Locally..I think the only way Prince George is ever going to be self-sustainable, when the forest industry is having a bad year, is to set up more secondary industry. Using every square cm. of our Industrial land to attract big-box retailers is not the way to go. Where are the small manufacturing plants, employing 30 to 50 employees?? We need more of these to keep the economy going when the pulp/lumber markets are in the toilet. Lets fill up those CN container trains with locally produced products and get them on the world markets! And, why don`t we purchase land outside the bowl area and gradually move all bad-air producing industrial plants out of the bowl. Do we need 3 pulp mills in town? Why not one new, efficient pulp mill somewhere close that wont pollute the bowl area?
Another well-considered column by Peter Ewart. One point, it is my understanding, and please correct me if I am wrong, that the boundaries commission report will be adopted and Prince George will lose one MLA.

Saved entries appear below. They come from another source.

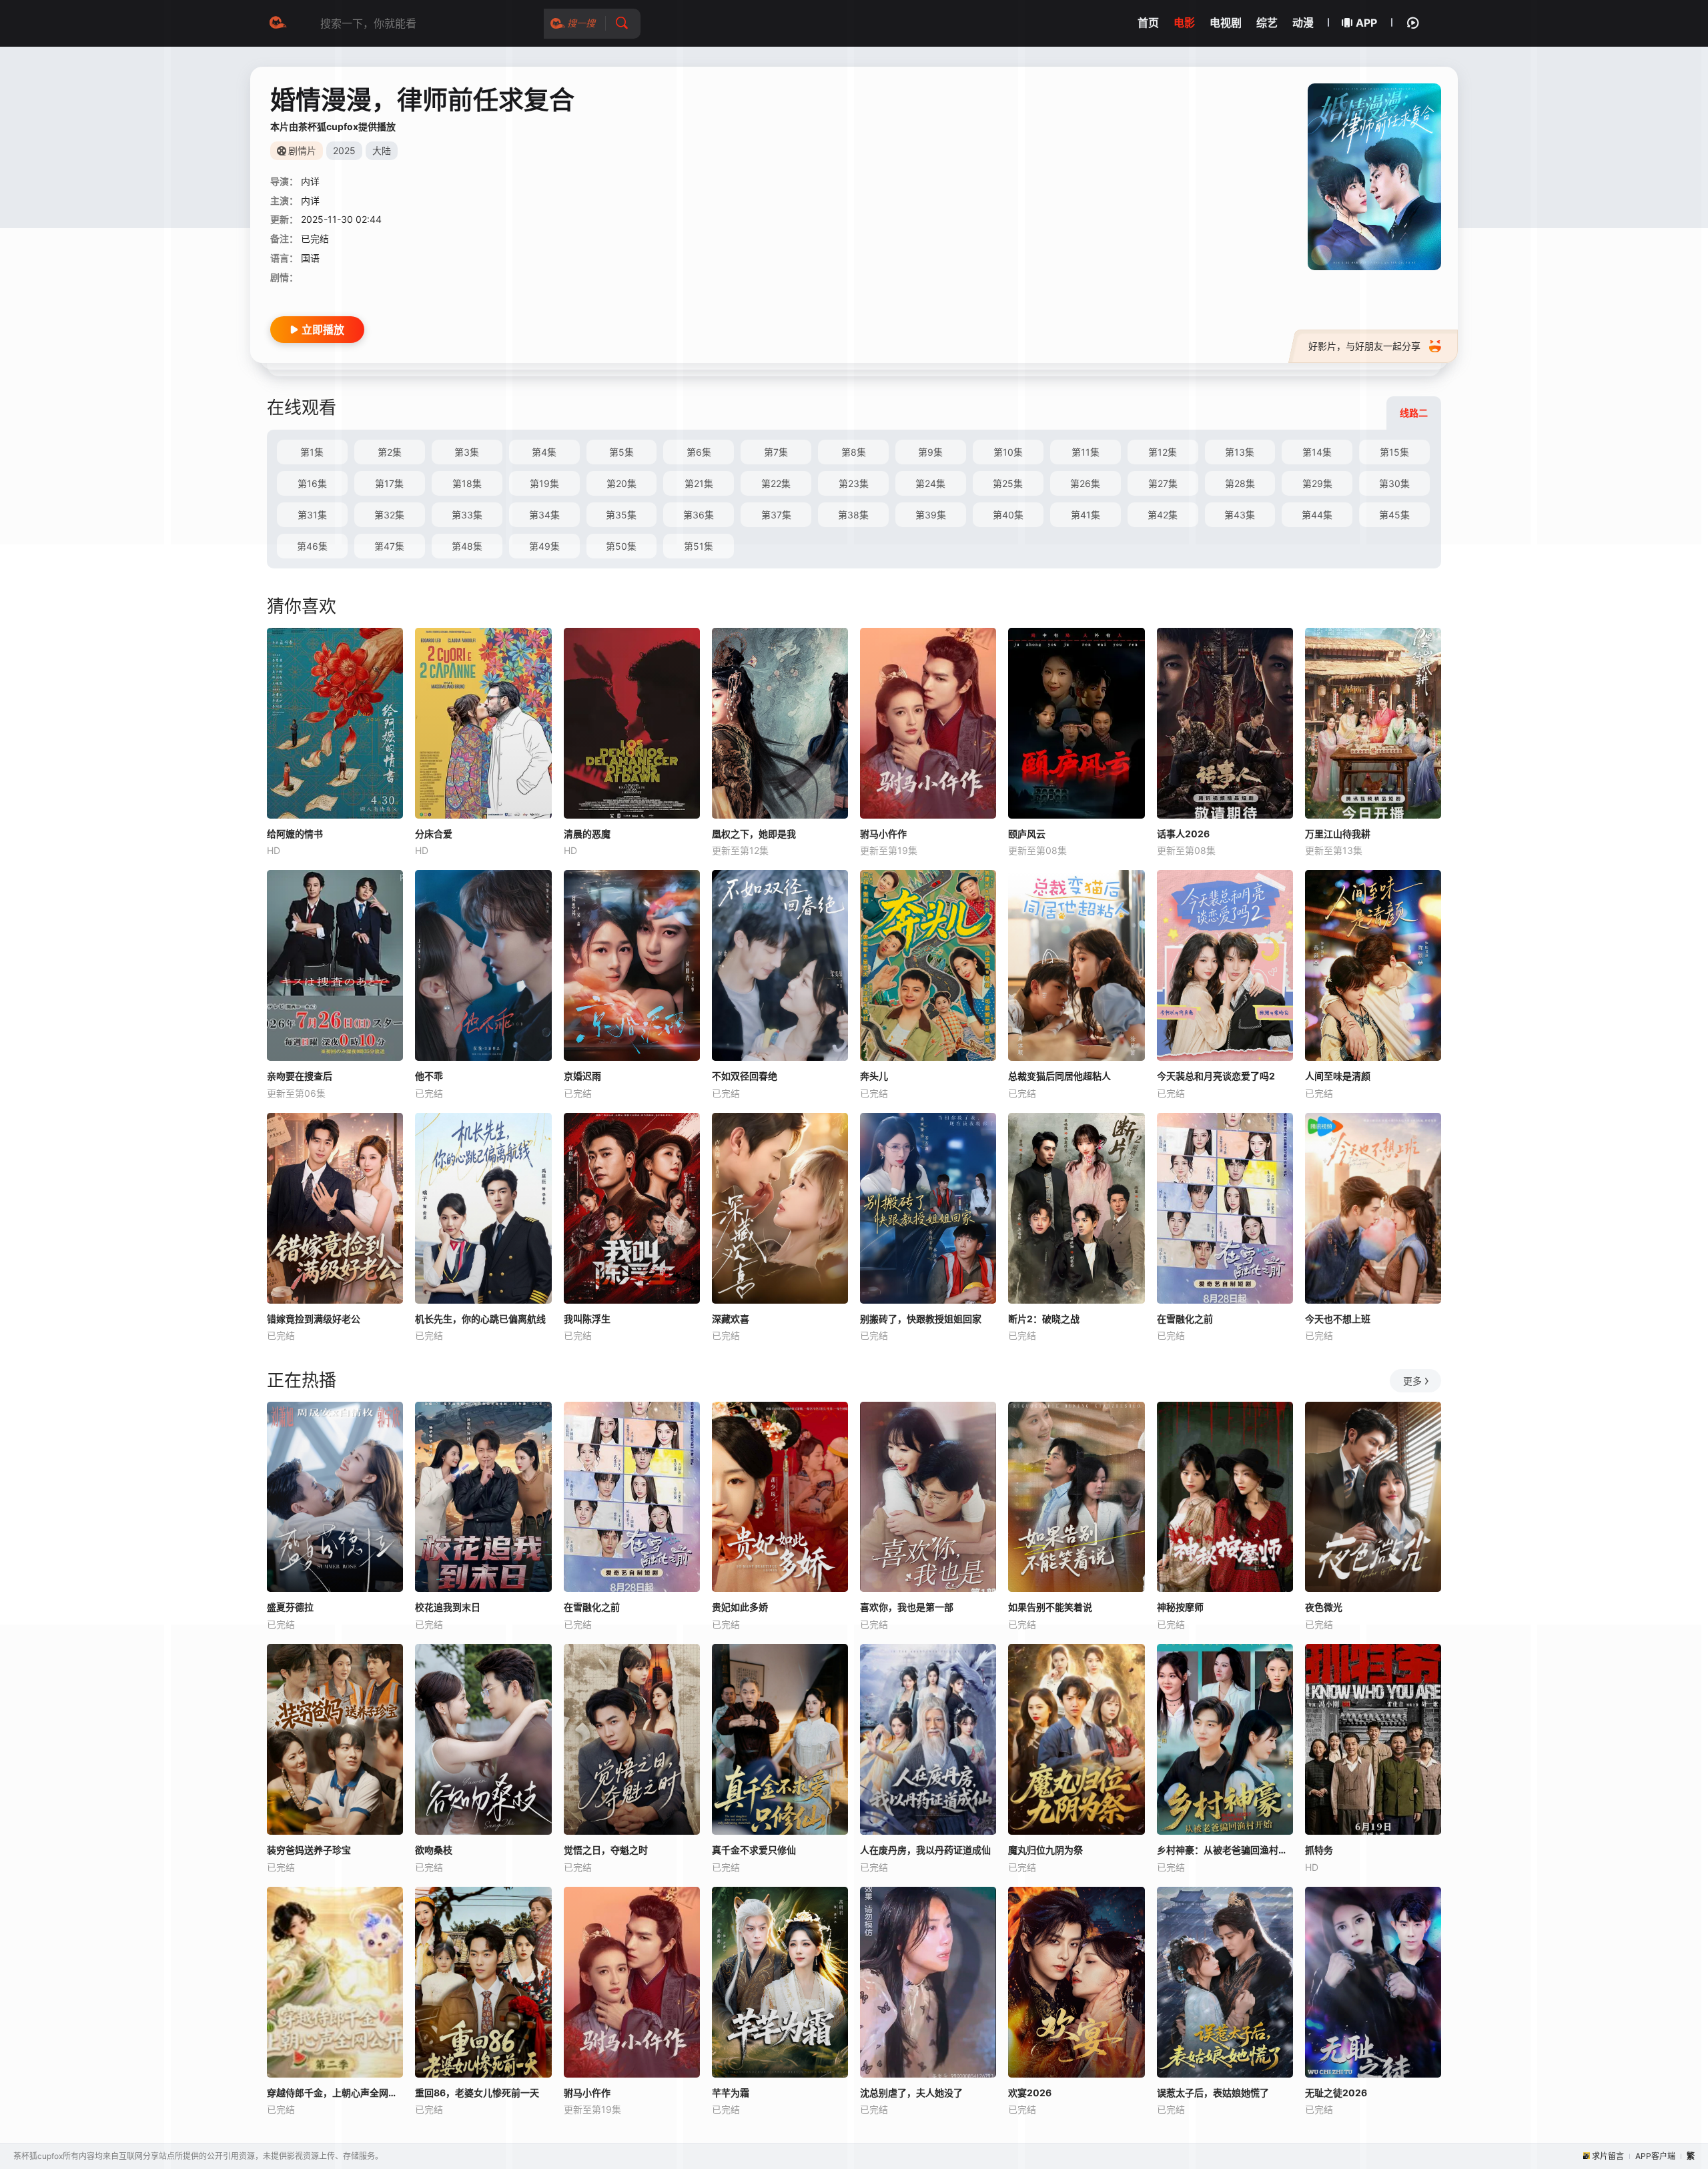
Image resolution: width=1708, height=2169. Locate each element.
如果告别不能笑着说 (1050, 1607)
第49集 (544, 546)
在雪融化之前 (1185, 1318)
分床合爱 (433, 833)
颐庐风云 (1026, 833)
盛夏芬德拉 (290, 1607)
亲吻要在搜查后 (299, 1075)
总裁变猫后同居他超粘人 (1059, 1075)
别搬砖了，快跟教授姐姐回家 (920, 1318)
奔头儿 (874, 1075)
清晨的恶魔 (587, 833)
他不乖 (429, 1075)
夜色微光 (1323, 1607)
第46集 (312, 546)
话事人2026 (1183, 833)
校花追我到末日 (447, 1607)
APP (1366, 22)
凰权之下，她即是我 (754, 833)
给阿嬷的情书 (295, 833)
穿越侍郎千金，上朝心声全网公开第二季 (335, 2092)
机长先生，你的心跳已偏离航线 (480, 1318)
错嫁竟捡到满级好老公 (313, 1318)
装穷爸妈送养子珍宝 (309, 1849)
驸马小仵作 (883, 833)
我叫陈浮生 (587, 1318)
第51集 (698, 546)
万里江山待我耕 (1337, 833)
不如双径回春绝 (744, 1075)
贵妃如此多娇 (740, 1607)
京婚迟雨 (582, 1075)
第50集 (621, 546)
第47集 (389, 546)
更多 (1412, 1380)
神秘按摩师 (1180, 1607)
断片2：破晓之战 (1044, 1318)
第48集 (467, 546)
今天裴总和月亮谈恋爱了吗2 (1216, 1075)
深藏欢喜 (730, 1318)
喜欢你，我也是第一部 (906, 1607)
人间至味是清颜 (1337, 1075)
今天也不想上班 (1337, 1318)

There certainly needs to be some greater attention - perhaps a large rally like the health care one of a few years ago - to draw attention to northern and rural concerns. It seems to me, as Peter points out, that these issues cross party lines, at least in the north, and that there will need to be participation from a broad spectrum of people in order to force change.
An interesting column, and there is no doubt of the correctness of many of the points made.

But there is one thing where there is incoherence present in it, too. And that is the failure to recognize that it is 'Consumer demand' that drives all 'Economic' activity, just the same as it is 'Citizen demand' that drives the 'Political' side of it. Peter correctly identifies the latter, but he overlooks the former. And one without the other will be found to be practically useless in actually 'solving' the problems we face.

Sure we can pour money into 'training' and 'education' to the point where we've bled ourselves blue in the face. Sure we can offer incentives to 'value-added' manufacturers to set up plants to employ all those we've trained, and offer them free financing and grants and tax incentives, and everything every industrial country on planet Earth has tried in the past along those lines.

Including us, back when Bill Bennett was Premier, and we were going to have a 'high-tech' revolution here in BC. Remember that? Or has what's happened since expunged our collective memories?

But the hitch is this. There must be a 'market' for all these 'high-end, high-tech, value-added' products are new factories are pouring forth. There must be a genuine 'consumer demand', somewhere, for them.

And, maybe there is. But is that genuine 'consumer demand', wherever it may be found, an EFFECTIVE DEMAND? Can it pay, in 'money', a price for the products sufficient to cover the costs of making them? All of them? All the time?
It can't? Then what, in the name of all that's Holy, is the point in making them?

So someone can have a 'job'? Aren't we just really "digging a hole and filling it back in again", simply to have an EXCUSE to pay someone an income? Why not pay him the income first, and let the spending of it induce some 'real' idea of what is needed and desired, and watch some 'real' jobs flow from that as those demands are made effective? Or is that too simple a solution to comprehend? And we'd sooner keep "digging holes", just 'cause that's what we've always done?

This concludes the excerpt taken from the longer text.